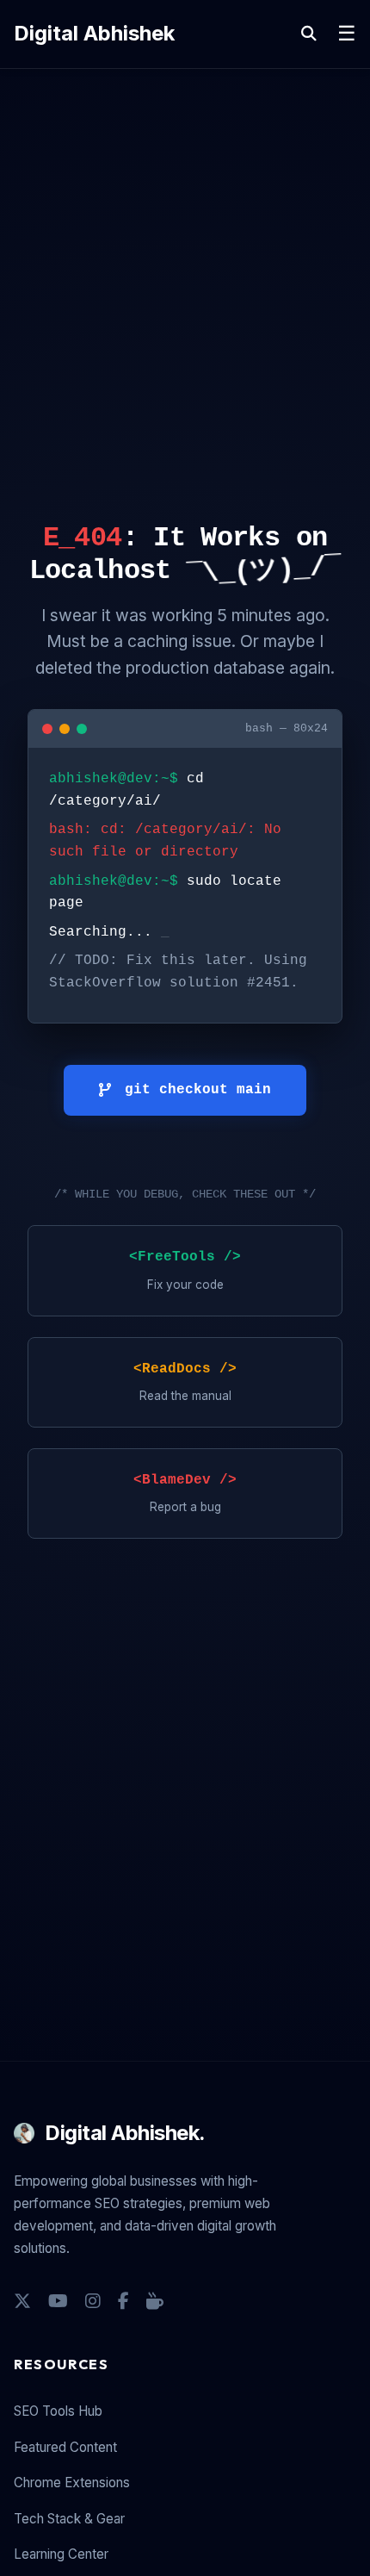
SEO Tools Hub (58, 2411)
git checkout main (198, 1090)
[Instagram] (93, 2301)
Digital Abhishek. (125, 2132)
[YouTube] (58, 2301)
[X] (22, 2301)
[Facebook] (123, 2301)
+--
→ Action item: Set down the entries above exactly; no pictures belong in the copy.

→ Your solution:
SEO Tools Hub (58, 2411)
git checkout main (198, 1090)
[Instagram] (93, 2301)
Digital Abhishek. (125, 2132)
[YouTube] (58, 2301)
[X] (22, 2301)
[Facebook] (123, 2301)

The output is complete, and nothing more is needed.